When to Ensemble: Identifying Token-Level Points for Stable and Fast LLM Ensembling
Heecheol Yun, Kwangmin Ki, Junghyun Lee, Eunho Yang
2025-10-21
Summary
This paper explores how to best combine the strengths of multiple large language models (LLMs) to generate better, longer pieces of text.
What's the problem?
While combining LLMs works well for short answers, it doesn't automatically translate to good results when generating long-form content like essays or stories. Simply averaging the models' predictions at *every* step actually makes the output worse. The issue is that different models sometimes disagree on what the next word should be, and constantly trying to resolve those disagreements can lead to unstable and lower-quality text. This disagreement stems from how the models break down words into smaller pieces (tokenization) and how confident they are in their predictions.
What's the solution?
The researchers developed a method called SAFE, which stands for Stable And Fast LLM Ensembling. Instead of combining predictions at every single word, SAFE *selectively* combines them only when it makes sense. It does this by looking at two things: how differently the models break down words and whether they generally agree on what the next word should be. They also added a technique to focus the probability on the whole word instead of spreading it across its smaller parts, making the process more stable. Essentially, SAFE only asks for help from other models when it needs it, and it does so in a smart way.
Why it matters?
This research is important because it shows us how to effectively use multiple LLMs together to create high-quality, long-form content. By being strategic about *when* and *how* to combine models, we can get better results than using any single model alone, and do so efficiently by only ensembling a small percentage of the generated tokens. This could lead to significant improvements in areas like automated writing, content creation, and even more advanced AI assistants.
Abstract
Ensembling Large Language Models (LLMs) has gained attention as a promising approach to surpass the performance of individual models by leveraging their complementary strengths. In particular, aggregating models' next-token probability distributions to select the next token has been shown to be effective in various tasks. However, while successful for short-form answers, its application to long-form generation remains underexplored.

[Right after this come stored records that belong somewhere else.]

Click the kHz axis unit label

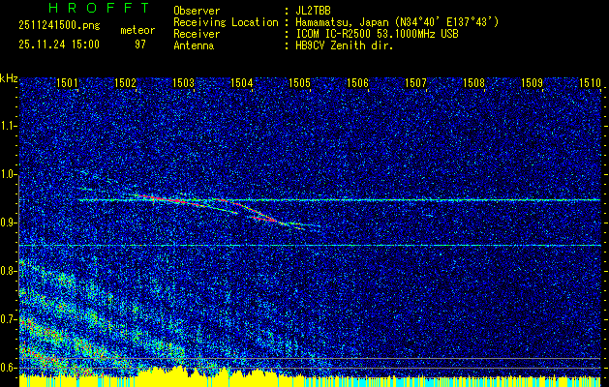[x=9, y=77]
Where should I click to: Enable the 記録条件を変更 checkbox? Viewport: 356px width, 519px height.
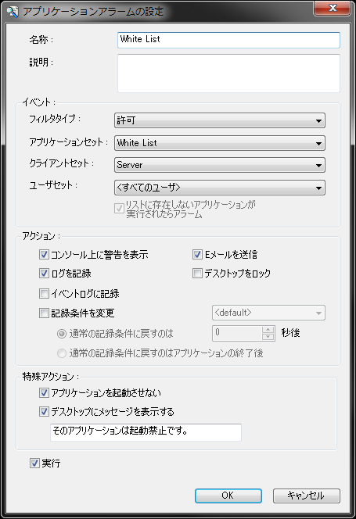[44, 313]
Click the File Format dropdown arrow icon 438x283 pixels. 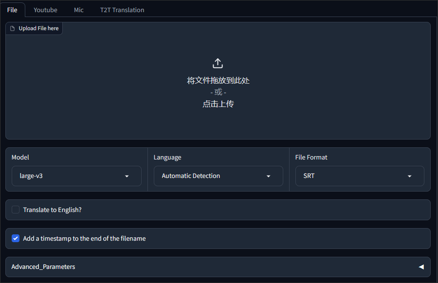[x=409, y=176]
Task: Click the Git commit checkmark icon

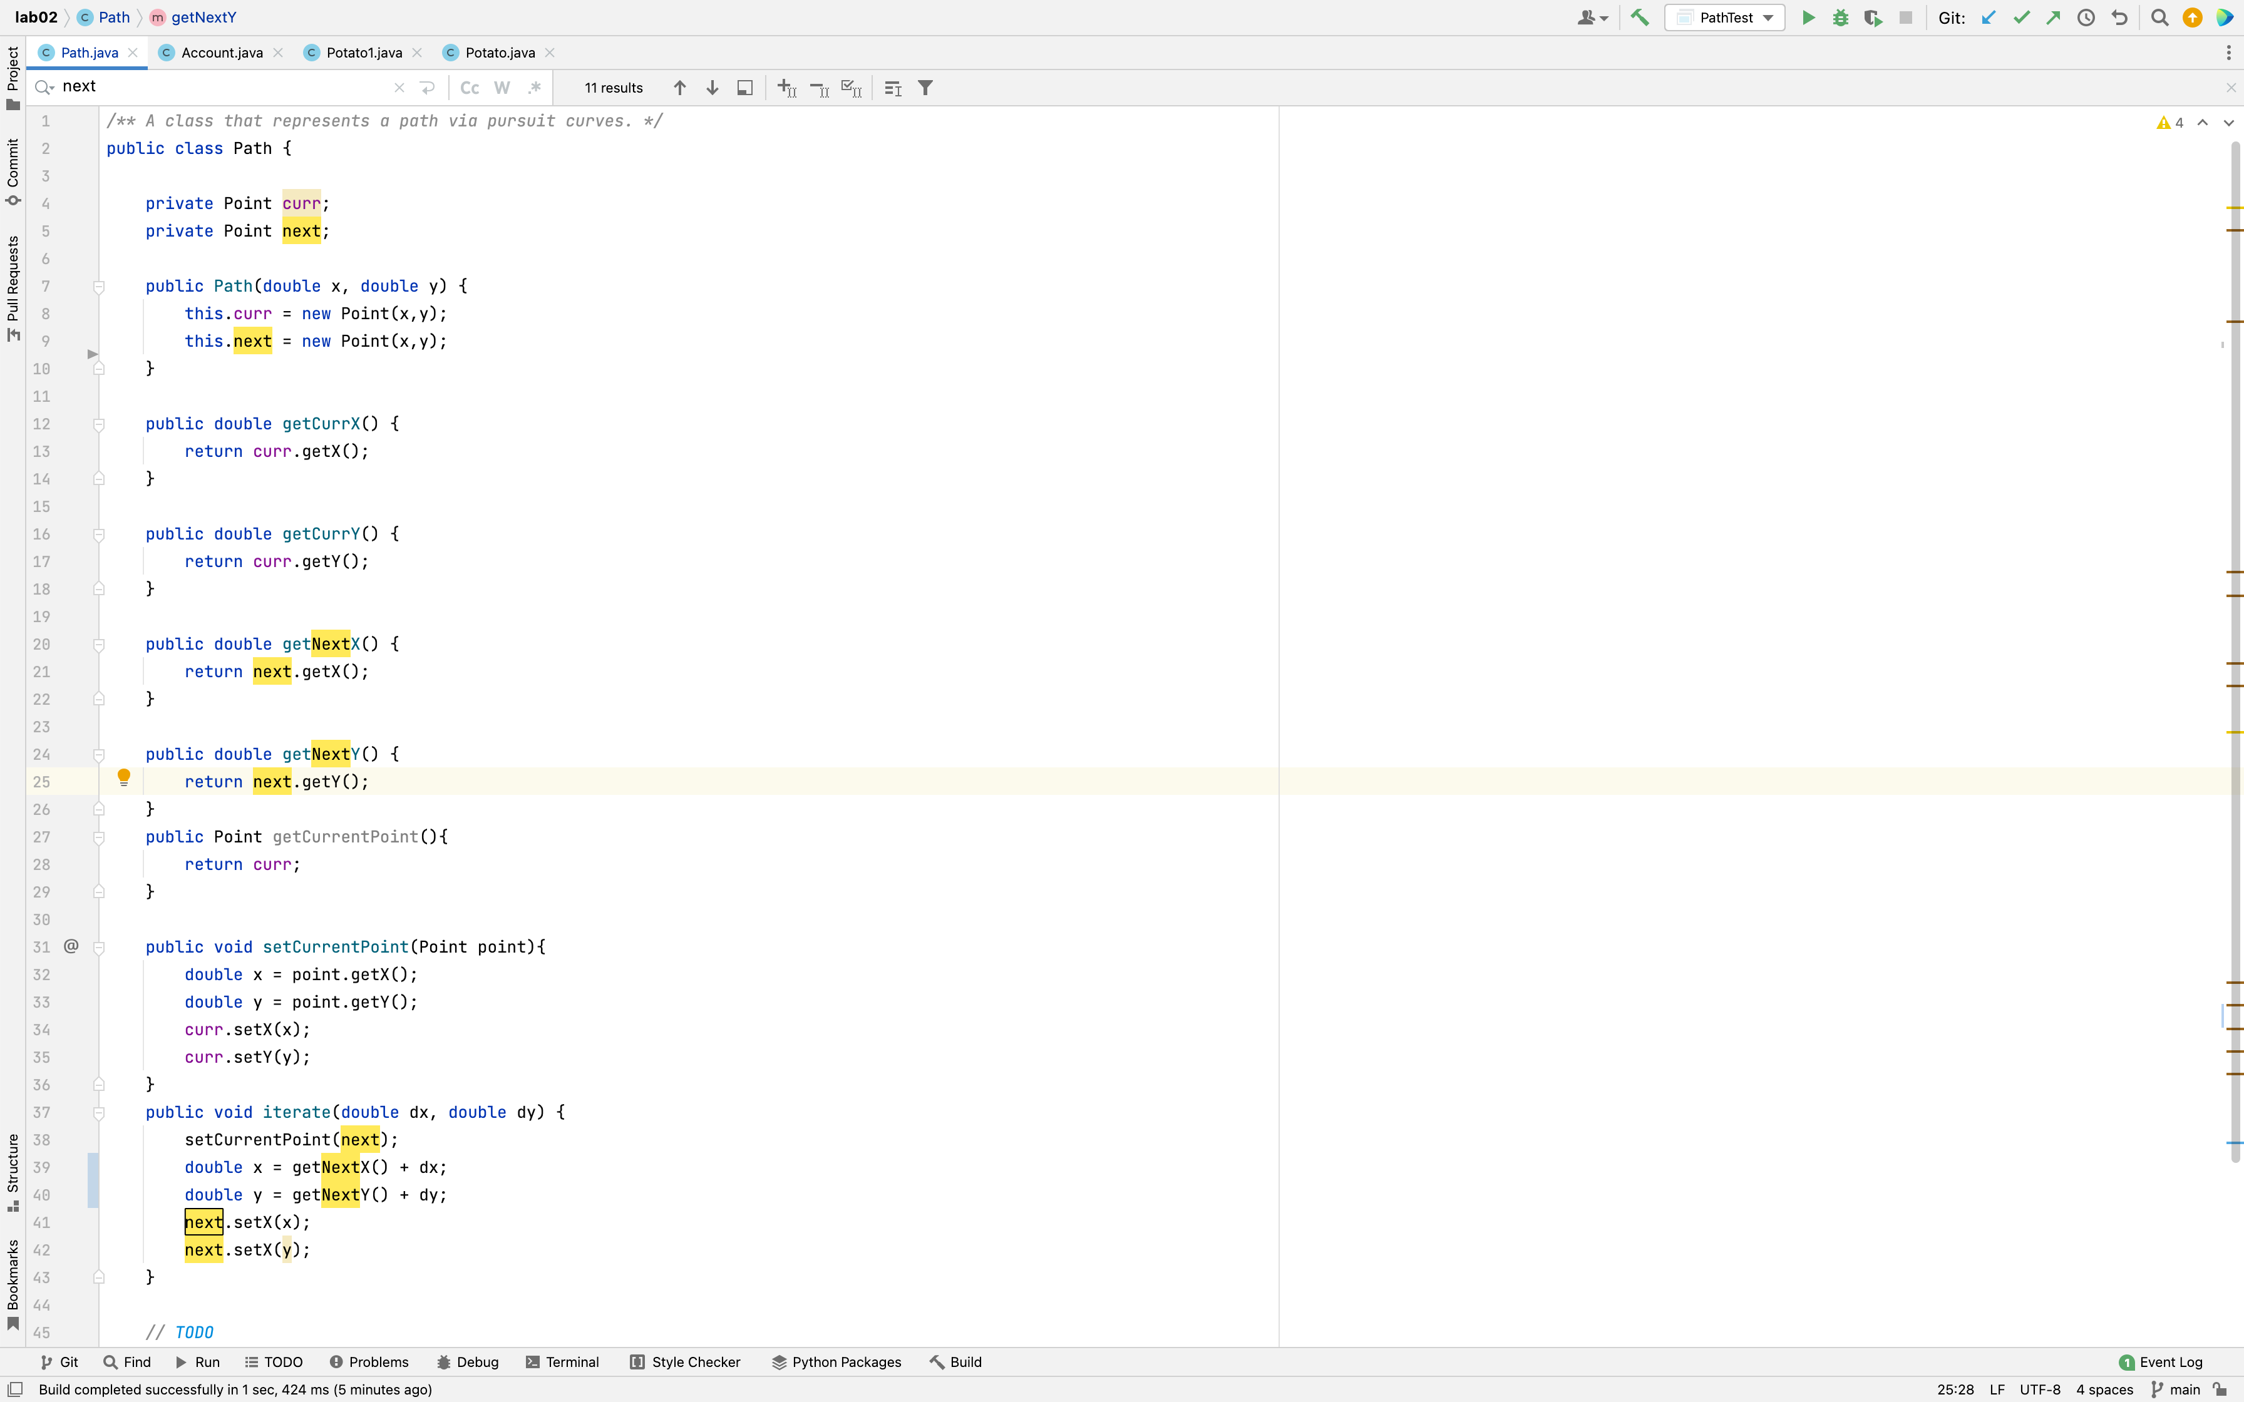Action: coord(2021,18)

In this paper, we show that using existing ensemble methods in long-form generation requires a careful choice of ensembling positions, since the standard practice of ensembling at every token often degrades performance. We identify two key factors for determining these positions: tokenization mismatch across models and consensus in their next-token probability distributions. Based on this, we propose SAFE, (Stable And Fast LLM Ensembling), a framework that selectively ensembles by jointly considering these factors. To further improve stability, we introduce a probability sharpening strategy that consolidates probabilities spread across multiple sub-word tokens representing the same word into a single representative token. Our experiments on diverse benchmarks, including MATH500 and BBH, demonstrate that SAFE outperforms existing methods in both accuracy and efficiency, with gains achieved even when ensembling fewer than 1% of tokens.